Been there done that... issue is enforcement... its a paradox of a loop: "I don't want to loose surgeons so I cannot tell them to be more efficient or loose first case start time......" - but you will loose everyone else AND money....." hmmmm....." fear of loosing surgeons continues even though it should not be there as someone else above said. there has to be consequences - you are not efficient, not safe not showing up on time - BAH BYE..... .

It is the same everywhere - more cases, more ORs more service lines - why? if you can do what you do better with better quality metrics get paid more... but hospitals (for example in NJ or NY) a dime a dozen and compete for same business so systems in tristate area try to expand and dable into service lines they can't handle to be competitive...
 
Agree that their doesn’t appear to be a shortage of surgeons, or at least not a shortage of surgical volume they are willing to cover.

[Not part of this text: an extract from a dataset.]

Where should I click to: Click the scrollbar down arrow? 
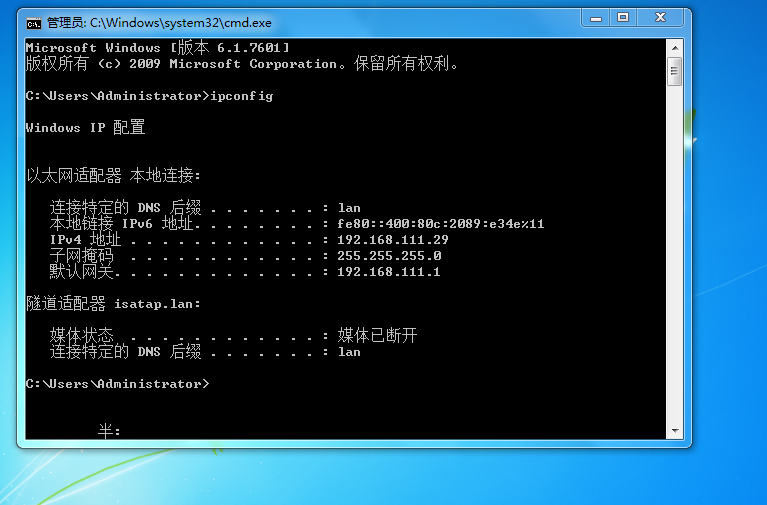675,431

My hospital system has a grow or die mentality without the thought of how to deal with the critical shortage of “ancillary” personnel (anesthesia included)

We can’t hire the numbers to be fully staffed and can barely cover as is with copious locum and traveler coverage who get money literally thrown to them in buckets.

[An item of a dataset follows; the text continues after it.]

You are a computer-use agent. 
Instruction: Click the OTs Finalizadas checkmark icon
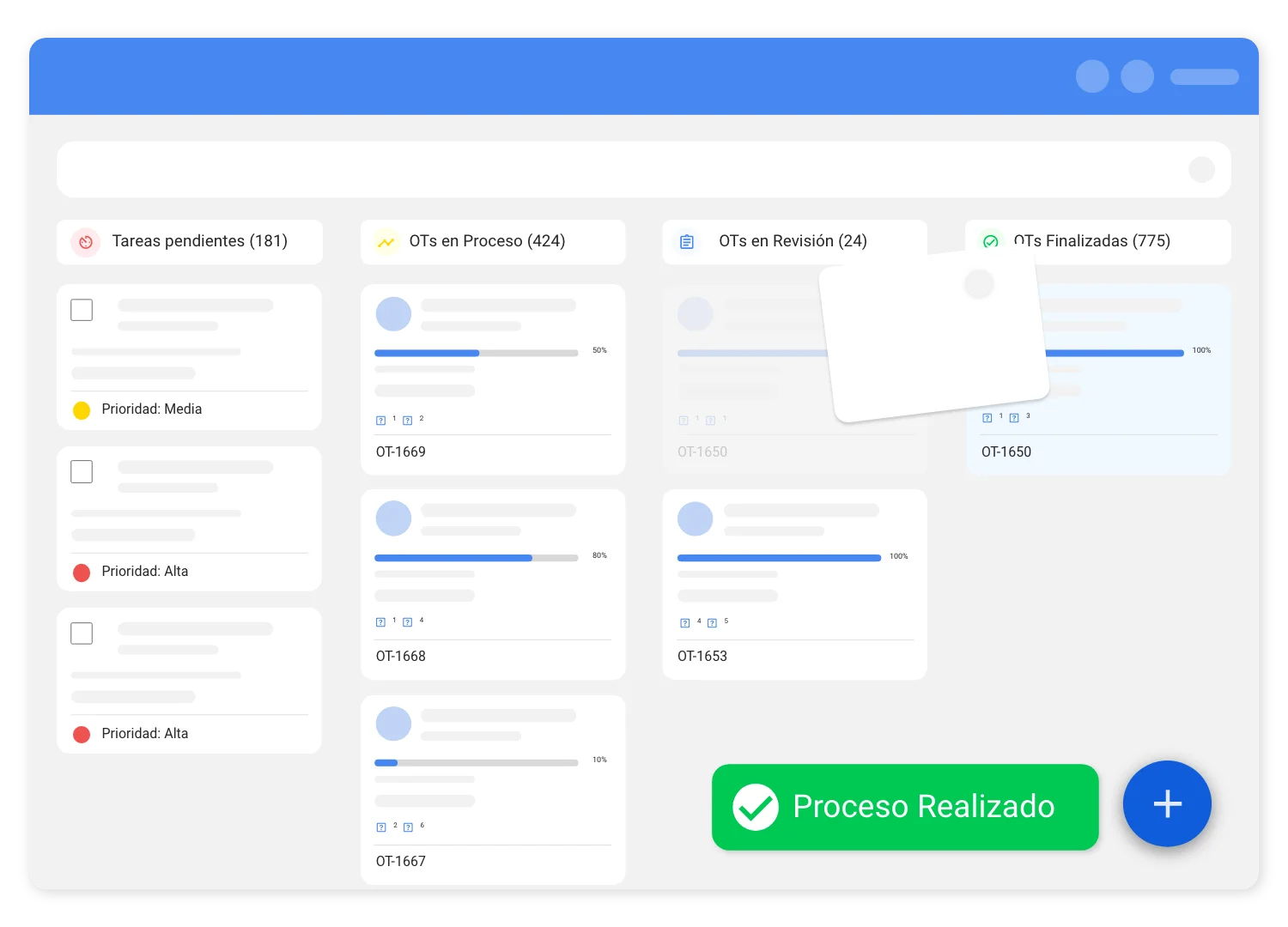tap(991, 242)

We started CRNAS almost 2 years ago. And despite >99th percentile pay they aren’t that easy to recruit either. Though their hiring outpaces anesthesiologists about 3:1.

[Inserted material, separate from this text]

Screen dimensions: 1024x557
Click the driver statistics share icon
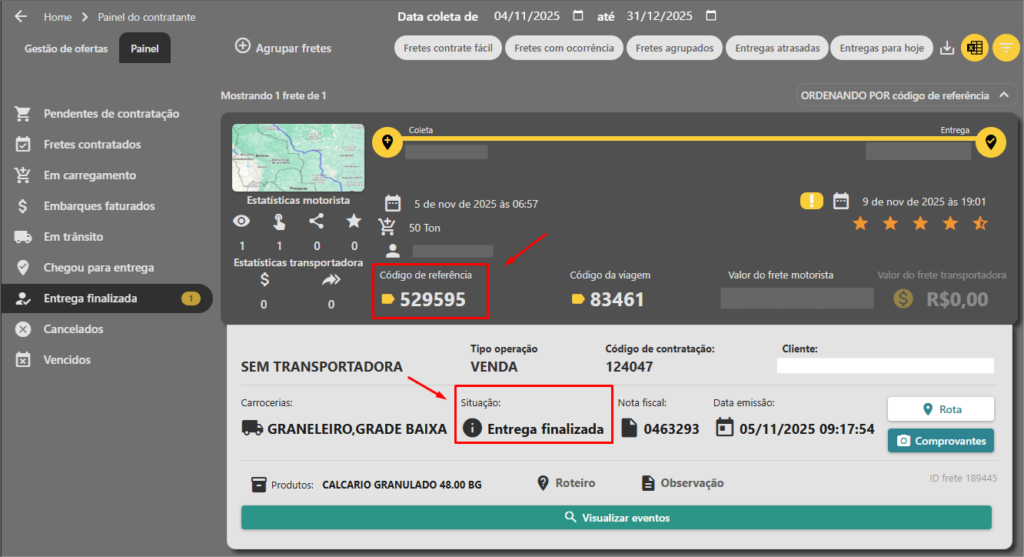316,222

It’s been a constant cycle for the last 6 years. Grow bigger. Squeeze staff to point of nearly breaking. Throw a little more money and some minimal effort in hiring until things are getting somewhat better. Then repeat.

They are obviously making money hand over foot with new buildings and services starting nearly every quarter.

Usual bull****.... because passengers are running the airlines... more physicians in leadership positions with understanding what medicine is about will remedy this hopefully.... business people who ran restaurants can't possibly apply same logic to healthcare combined with reduced insurance rates, greedy personnel (not their fault at this point really ) ... results in a deathly spiral of uncontrolled expansion.... which of course burns tons of cash until hospitals fail.... though some are too big to fail... I say let some hospitals close to combine personnel but who wants to hear that .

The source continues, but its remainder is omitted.